### Problem to solve
Scan the records below for the line with "The height and width of the screenshot is (725, 408)." and the line with "Task: Toggle wishlist". Repeat those two lines and every line between them exactly, and nothing else.

[Saved entries]

%%

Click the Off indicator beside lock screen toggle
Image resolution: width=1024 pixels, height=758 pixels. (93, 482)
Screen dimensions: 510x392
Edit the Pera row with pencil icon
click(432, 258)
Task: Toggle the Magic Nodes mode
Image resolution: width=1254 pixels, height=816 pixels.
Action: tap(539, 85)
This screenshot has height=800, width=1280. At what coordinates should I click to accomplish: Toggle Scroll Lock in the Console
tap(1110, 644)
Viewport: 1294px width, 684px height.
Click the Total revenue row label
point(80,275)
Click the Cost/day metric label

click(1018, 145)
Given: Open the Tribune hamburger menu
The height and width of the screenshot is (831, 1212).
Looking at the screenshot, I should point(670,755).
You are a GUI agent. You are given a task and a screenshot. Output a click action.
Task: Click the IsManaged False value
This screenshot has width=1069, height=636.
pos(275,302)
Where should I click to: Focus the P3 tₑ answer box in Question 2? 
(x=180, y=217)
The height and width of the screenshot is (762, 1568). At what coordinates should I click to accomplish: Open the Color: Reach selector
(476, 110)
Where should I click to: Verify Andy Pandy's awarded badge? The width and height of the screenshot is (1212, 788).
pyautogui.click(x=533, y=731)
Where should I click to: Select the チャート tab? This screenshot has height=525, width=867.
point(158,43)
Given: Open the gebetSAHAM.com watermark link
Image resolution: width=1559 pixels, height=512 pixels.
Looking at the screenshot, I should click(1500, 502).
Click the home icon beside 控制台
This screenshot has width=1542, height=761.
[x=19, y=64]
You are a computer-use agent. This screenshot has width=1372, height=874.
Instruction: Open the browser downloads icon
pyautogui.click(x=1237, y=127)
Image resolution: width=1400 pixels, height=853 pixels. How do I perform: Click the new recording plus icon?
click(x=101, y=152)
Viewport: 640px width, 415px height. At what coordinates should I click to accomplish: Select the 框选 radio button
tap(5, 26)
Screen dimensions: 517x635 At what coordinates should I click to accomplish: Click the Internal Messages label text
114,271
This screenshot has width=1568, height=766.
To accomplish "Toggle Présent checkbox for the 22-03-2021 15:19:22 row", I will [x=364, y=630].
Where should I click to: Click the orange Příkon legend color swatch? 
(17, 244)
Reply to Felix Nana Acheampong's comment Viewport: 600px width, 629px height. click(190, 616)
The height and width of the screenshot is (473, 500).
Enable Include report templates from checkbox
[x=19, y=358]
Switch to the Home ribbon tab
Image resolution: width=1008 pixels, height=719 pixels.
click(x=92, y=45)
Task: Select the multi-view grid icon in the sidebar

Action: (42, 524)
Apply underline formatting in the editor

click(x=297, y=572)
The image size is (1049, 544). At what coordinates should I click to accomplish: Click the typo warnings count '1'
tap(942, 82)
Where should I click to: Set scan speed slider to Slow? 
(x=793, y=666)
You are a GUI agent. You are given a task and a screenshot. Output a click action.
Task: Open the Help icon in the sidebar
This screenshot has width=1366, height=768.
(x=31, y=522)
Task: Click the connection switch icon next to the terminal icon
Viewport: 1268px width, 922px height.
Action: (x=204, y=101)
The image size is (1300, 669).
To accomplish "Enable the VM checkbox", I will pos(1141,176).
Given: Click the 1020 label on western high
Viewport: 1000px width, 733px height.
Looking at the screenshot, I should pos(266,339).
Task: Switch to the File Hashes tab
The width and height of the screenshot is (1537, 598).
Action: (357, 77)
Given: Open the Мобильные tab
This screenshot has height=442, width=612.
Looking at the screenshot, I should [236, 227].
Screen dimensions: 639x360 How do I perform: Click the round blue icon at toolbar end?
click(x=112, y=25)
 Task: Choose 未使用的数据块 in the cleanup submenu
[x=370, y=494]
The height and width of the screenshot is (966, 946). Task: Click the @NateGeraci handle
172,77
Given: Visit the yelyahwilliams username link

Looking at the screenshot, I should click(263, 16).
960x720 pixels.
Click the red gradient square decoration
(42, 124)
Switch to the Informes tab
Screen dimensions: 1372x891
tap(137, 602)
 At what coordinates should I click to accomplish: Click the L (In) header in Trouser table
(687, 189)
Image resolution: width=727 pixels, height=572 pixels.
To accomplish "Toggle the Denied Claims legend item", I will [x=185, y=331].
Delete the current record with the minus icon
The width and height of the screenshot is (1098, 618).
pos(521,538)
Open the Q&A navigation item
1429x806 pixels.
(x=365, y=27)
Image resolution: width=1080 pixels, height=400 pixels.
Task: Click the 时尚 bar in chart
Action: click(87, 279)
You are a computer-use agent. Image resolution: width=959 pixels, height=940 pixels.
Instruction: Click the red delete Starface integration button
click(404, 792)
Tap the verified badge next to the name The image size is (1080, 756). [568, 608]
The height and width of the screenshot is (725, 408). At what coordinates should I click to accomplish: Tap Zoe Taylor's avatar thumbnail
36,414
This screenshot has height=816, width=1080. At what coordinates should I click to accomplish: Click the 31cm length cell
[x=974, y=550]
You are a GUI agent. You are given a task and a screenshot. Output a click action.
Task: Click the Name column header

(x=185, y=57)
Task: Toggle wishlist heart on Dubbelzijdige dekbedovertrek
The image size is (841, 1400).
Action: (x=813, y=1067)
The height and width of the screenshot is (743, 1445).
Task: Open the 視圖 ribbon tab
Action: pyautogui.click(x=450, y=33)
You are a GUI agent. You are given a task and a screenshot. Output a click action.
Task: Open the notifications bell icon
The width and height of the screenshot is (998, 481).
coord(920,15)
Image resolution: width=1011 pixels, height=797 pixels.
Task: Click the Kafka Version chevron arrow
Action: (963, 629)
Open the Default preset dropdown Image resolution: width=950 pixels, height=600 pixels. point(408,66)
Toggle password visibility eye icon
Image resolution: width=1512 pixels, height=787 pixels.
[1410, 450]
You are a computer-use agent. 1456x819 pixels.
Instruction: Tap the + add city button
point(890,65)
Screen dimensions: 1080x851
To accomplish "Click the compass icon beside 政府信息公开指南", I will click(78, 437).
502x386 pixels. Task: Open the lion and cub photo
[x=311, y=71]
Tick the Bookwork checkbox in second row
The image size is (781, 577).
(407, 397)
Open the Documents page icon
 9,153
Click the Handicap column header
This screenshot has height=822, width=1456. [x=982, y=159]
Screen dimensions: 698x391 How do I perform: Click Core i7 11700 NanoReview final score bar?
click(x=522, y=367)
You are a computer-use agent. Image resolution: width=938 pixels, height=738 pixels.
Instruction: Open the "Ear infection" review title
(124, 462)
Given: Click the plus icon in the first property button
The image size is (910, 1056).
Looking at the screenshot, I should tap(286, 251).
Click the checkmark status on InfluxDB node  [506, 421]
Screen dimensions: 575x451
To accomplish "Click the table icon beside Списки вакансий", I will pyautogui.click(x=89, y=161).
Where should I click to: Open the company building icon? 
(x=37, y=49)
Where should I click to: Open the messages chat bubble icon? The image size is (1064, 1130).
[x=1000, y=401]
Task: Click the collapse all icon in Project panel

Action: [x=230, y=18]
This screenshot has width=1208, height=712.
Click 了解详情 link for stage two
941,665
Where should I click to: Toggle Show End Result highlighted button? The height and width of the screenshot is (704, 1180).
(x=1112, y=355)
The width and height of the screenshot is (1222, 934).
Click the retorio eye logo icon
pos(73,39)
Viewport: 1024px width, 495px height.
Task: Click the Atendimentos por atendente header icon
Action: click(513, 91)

%%

### Result of the exercise
The height and width of the screenshot is (725, 408). At what coordinates should I click to accomplish: Tap Zoe Taylor's avatar thumbnail
36,414
This screenshot has height=816, width=1080. At what coordinates should I click to accomplish: Click the 31cm length cell
[x=974, y=550]
You are a GUI agent. You are given a task and a screenshot. Output a click action.
Task: Click the Name column header

(x=185, y=57)
Task: Toggle wishlist heart on Dubbelzijdige dekbedovertrek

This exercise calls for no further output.